Warping in Ableton Live: The Basics
Distinctively, audio is defaulted to an elastic state in Ableton Live.Logic calls it Flex Time ProTools calls it Elastic Audio Ableton calls it Warping
In basic terms, all of these functions do the same thing. They allow users to automatically or manually adjust the timing of audio without affecting its pitch. Ableton’s warping function has a great reputation among producers and audio editors. So, let’s talk about it!
The Clip View
The Warping Controls live within the Clip View and can be found on the bottom left of a screen when a clip is selected. As you can see to the right here, the Warping controls have a big yellow button that says Warp. This toggles the warping function off and on on only the selected clip. Below the Warp button we have a place where you can enter the segment’s original BPM. This will help Ableton in warping your clip.
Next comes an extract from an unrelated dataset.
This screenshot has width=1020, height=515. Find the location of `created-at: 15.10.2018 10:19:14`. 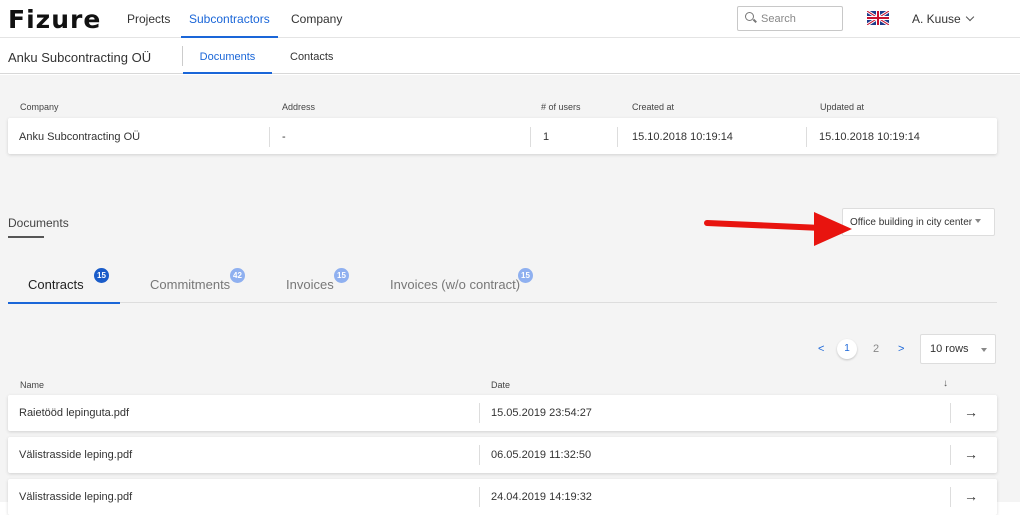

created-at: 15.10.2018 10:19:14 is located at coordinates (682, 137).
Then, we have our warp modes. In this visual it is set to beats, but there are six warp modes:
Beats Mode is great for rhythmic clips with strong, clear transients.
Tones Mode is great for clips with strong, clear pitch distinction such as vocals.
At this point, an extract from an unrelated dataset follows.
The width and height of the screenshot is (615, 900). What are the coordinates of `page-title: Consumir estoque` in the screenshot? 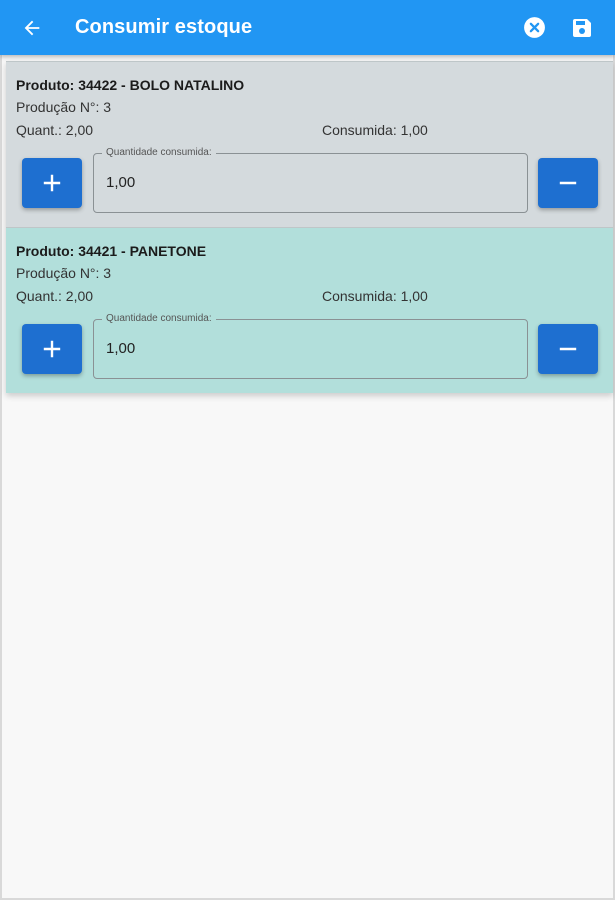 It's located at (164, 27).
Texture Mode is good for, you guessed it, textural clips.
Re-pitch Mode changes the pitch along with the tempo when the clip is sped up or slowed down.
Complex Mode is great for multitrack mixes and such
Complex Pro Mode is like complex mode, but with more precision and therefore more CPU usage.
Each mode has its own settings that have to do with how Ableton will go about shaping and preserving the clip’s sound. The options below the mode dropdown will change based on the selected mode.
Tell Ableton To Warp
To the right of the box on the left in the clip view, we have the clip’s transients laid out over time in a waveform. This is where we will do our manual warping or tell Ableton to warp for us and adjust from there.
- Add a marker to the first transient of the sample by placing your cursor and double-clicking.
- Now, set this as 1.1.1 by right clicking and selecting “set 1.1.1 here.”
- From here, right click again and select “warp from here (straight). This warping style works best for longer samples with a consistent tempo. Ableton will then create warp markers on transients and snap them to the grid. These markers are adjustable, so adjust away!
If you have a sample with an inconsistent tempo, you most likely will want to warp manually. This means you will add your own warp markers and drag them to your desired place on the grid.
Here are some helpful tips when it comes to manually warping:
- Double clicking a warp marker will pin it to the grid. So, if you correctly warp, say, a measure of audio, add a marker to the beginning and end of the section and double-click them to lock that section of the sample in its position. Now, warping other parts of the sample won’t affect the area between the locked markers.
- Use the right warp mode! If you aren’t using a beat, don’t warp in beat mode. Without granular sampling, some audio might not stretch well. Be sure to remember and look back at the differences between warping modes.
- Check Ableton’s auto warping. We all love to be lazy and let the computer do it for us. However, each sample is different, and Ableton simply can’t always do it all on its own. Be sure to listen carefully back to your sample and pay attention to the placement of warp markers. Ableton might place warp markers on incorrect transients or snap warp markers to the wrong spot. Just double check. Do it.